In one study, published on May 8, 2020, the scientists announced that there is clinical data to support the use of probiotics to prevent COVI-19.
They provided a list of particular probiotic strains that may help in the pandemic. However, they did emphasize that none of the strains have been tested or proven to be effective against COVID-19. Here is the list:
Lactobacillus casei DN-114 001
- Found in Dan Active/Actimel Fermented drinks, Danone
- Shortened number and duration of respiratory tract infections
- Consume it once-daily during the pandemic
Lactobacillus gasseri PA 16/8, Bifidobacterium longum SP 07/3, and B. bifidum MF 20/5;
- Reduces the time and severity of the flu
- Consume it once-daily during the pandemic
Lactobacillus rhamnosus GG
- Essential for digestive health and gut barrier integrity, and prevents viral respiratory tract infections.
- One capsule daily for duration of the pandemic
Lactobacillus plantarum DR7
- Can inhibit upper respiratory tract infections
- Helps regulate the immune system
- Consume 2 g sachet per day during the pandemic
Bifidobacterium breve Yakult, and Lactobacillus casei Shirota
- available as fermented drinks
- Can reduce the frequency of ventilator-associated pneumonia
- Take one-daily during the pandemic
Bifidobacterium longum BB536
- Boosts your innate immune system
- It can prevent the flu.
- Consume it once-daily during the pandemic
Pediococcus pentosaceus 5-33:3, Leuconostoc mesenteroides 32-77:1, L. paracasei ssp. paracasei 19, L. plantarum 2,362 plus inulin, oat bran, pectin, and resistant starch (A formula of different probiotics)

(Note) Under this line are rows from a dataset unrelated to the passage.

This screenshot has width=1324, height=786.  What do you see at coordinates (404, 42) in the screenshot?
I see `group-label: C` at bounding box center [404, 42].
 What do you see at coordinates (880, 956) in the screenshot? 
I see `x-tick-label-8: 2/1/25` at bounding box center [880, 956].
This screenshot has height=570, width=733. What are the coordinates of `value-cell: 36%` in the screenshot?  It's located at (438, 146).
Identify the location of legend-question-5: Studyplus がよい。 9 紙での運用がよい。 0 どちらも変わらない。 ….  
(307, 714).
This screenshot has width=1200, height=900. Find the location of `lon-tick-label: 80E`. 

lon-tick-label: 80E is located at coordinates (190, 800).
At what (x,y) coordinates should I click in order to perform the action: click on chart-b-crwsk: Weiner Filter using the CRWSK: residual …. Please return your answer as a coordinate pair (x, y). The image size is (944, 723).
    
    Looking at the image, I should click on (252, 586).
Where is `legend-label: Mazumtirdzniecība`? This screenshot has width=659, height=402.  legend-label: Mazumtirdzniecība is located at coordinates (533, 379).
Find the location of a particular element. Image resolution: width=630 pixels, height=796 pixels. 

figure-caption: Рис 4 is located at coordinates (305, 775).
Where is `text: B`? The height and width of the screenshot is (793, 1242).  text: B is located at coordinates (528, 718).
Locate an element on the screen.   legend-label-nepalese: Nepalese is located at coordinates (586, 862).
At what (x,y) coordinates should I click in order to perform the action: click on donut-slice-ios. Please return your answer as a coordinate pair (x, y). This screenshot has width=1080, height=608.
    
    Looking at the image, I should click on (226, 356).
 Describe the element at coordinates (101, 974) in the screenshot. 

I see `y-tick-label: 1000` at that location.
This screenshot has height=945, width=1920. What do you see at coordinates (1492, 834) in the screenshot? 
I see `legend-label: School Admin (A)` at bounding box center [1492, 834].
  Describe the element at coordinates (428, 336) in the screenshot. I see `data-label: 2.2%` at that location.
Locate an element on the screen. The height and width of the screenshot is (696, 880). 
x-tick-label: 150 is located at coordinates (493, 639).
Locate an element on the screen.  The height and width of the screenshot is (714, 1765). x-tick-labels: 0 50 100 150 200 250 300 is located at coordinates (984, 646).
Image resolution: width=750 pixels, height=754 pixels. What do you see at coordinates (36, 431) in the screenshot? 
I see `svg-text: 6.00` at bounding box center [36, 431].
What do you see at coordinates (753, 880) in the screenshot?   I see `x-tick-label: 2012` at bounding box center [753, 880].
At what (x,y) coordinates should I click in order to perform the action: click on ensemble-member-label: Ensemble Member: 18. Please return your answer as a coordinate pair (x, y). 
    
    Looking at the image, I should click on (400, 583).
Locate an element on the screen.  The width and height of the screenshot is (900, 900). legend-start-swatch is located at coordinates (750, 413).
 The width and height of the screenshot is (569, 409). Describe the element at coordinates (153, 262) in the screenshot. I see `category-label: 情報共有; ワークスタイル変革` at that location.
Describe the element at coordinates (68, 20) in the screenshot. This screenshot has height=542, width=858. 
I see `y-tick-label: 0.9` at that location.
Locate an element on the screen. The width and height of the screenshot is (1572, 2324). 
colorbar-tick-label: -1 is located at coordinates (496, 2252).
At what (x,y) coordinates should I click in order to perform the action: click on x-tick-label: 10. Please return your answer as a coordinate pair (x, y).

- When this formula was given to the acutely ill and people on ventilators, it lessened the severity of infections and reduced the length of time patients were kept on ventilators and in the intensive care unit
- Recommended for COVID-19 patients
The study explained that since COVID-19 can also cause gastrointestinal symptoms and past evidence has shown that there is a gut-lung connection where immune interactions between the two can determine the course of respiratory infections. “It is feasible that orally administered probiotic strains could further influence this gut-lung axis.“
What Are The Best Natural Probiotic Foods?
My personal recommendation is an Icelandic yogurt called “Skyr.” (1)
Skyr is a dairy product, so it should not be used for people that are lactose intolerant.
This thick yogurt has an abundance of different live active bacteria that can boost gut health.
It is also extremely low in fat and sodium and high in protein. The plain flavored one has very low sugar.
My recommendation is sauerkraut. This particular food may arguably have more probiotic strains than any other food.
In studies, sauerkraut was shown to possess up to 28 different strains of probiotics.
There are many great probiotic supplements out there. I will provide you with a link to get you started on your quest. Please click here.
Chocolate Can Protect Probiotic Delivery
Whatever probiotics you decide to take, be it food or supplement, you should consume it together with chocolate. I would preferably suggest dark chocolate because it is much healthier and protects the probiotics up to 91%.
Chocolate has been shown to protect probiotics when ingested together, making it easier for them to pass through the small intestines and stomach unscathed and ultimately help them reach the colon.
Respiratory viruses cause the most disease throughout the world. Scientists are doing everything they can to figure out how to stop them.
Presently, the only effective treatments available for use are vaccines and antivirals for the flu and the adenovirus. For all other respiratory viruses, there is no therapeutic method to help control or stop them.
The research on probiotics shows that they can help against these viruses. Many probiotic foods are affordable. Including them in your daily diet regimen can only benefit you.
Please consult with your medical provider to determine if probiotics are safe for you to take.